▶ [EXERCISE DIRECTIONS]
A word-for-word repeat of the records below is what this calls for.

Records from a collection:

========================

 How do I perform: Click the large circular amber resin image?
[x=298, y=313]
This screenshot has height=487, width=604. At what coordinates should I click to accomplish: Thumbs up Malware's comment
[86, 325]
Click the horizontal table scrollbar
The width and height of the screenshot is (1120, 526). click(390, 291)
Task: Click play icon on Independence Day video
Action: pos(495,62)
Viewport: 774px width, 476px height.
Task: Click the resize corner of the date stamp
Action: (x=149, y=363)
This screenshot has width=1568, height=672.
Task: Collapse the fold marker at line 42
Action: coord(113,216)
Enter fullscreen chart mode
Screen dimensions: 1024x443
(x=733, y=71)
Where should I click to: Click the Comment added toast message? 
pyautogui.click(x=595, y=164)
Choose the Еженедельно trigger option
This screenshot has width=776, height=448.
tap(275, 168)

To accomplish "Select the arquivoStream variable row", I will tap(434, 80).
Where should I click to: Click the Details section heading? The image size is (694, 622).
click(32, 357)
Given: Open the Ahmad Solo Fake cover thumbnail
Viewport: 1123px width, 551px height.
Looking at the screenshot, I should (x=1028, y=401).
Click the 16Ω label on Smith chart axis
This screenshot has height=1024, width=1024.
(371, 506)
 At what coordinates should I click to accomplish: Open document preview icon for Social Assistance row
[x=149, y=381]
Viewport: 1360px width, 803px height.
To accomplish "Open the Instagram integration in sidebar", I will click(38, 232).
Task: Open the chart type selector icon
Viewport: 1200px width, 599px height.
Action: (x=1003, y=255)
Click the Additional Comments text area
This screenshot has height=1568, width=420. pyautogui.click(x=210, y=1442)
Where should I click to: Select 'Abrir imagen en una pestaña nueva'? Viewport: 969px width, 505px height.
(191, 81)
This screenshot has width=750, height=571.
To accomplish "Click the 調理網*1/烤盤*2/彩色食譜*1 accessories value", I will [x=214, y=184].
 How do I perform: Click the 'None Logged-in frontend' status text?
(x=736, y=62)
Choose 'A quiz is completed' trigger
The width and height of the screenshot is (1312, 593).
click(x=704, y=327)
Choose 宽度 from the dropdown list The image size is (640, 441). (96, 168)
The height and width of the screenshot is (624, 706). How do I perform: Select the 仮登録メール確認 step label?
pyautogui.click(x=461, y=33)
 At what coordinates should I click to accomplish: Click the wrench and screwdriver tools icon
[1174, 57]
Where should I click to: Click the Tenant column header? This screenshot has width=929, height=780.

========================

▶ [THE COMPLETED TASK]
 How do I perform: Click the large circular amber resin image?
[x=298, y=313]
This screenshot has height=487, width=604. At what coordinates should I click to accomplish: Thumbs up Malware's comment
[86, 325]
Click the horizontal table scrollbar
The width and height of the screenshot is (1120, 526). click(390, 291)
Task: Click play icon on Independence Day video
Action: pos(495,62)
Viewport: 774px width, 476px height.
Task: Click the resize corner of the date stamp
Action: (x=149, y=363)
This screenshot has width=1568, height=672.
Task: Collapse the fold marker at line 42
Action: coord(113,216)
Enter fullscreen chart mode
Screen dimensions: 1024x443
(x=733, y=71)
Where should I click to: Click the Comment added toast message? 
pyautogui.click(x=595, y=164)
Choose the Еженедельно trigger option
This screenshot has width=776, height=448.
tap(275, 168)

To accomplish "Select the arquivoStream variable row", I will tap(434, 80).
Where should I click to: Click the Details section heading? The image size is (694, 622).
click(32, 357)
Given: Open the Ahmad Solo Fake cover thumbnail
Viewport: 1123px width, 551px height.
Looking at the screenshot, I should (x=1028, y=401).
Click the 16Ω label on Smith chart axis
This screenshot has height=1024, width=1024.
(371, 506)
 At what coordinates should I click to accomplish: Open document preview icon for Social Assistance row
[x=149, y=381]
Viewport: 1360px width, 803px height.
To accomplish "Open the Instagram integration in sidebar", I will click(38, 232).
Task: Open the chart type selector icon
Viewport: 1200px width, 599px height.
Action: (x=1003, y=255)
Click the Additional Comments text area
This screenshot has height=1568, width=420. pyautogui.click(x=210, y=1442)
Where should I click to: Select 'Abrir imagen en una pestaña nueva'? Viewport: 969px width, 505px height.
(191, 81)
This screenshot has width=750, height=571.
To accomplish "Click the 調理網*1/烤盤*2/彩色食譜*1 accessories value", I will [x=214, y=184].
 How do I perform: Click the 'None Logged-in frontend' status text?
(x=736, y=62)
Choose 'A quiz is completed' trigger
The width and height of the screenshot is (1312, 593).
click(x=704, y=327)
Choose 宽度 from the dropdown list The image size is (640, 441). (96, 168)
The height and width of the screenshot is (624, 706). How do I perform: Select the 仮登録メール確認 step label?
pyautogui.click(x=461, y=33)
 At what coordinates should I click to accomplish: Click the wrench and screwdriver tools icon
[1174, 57]
Where should I click to: Click the Tenant column header? This screenshot has width=929, height=780.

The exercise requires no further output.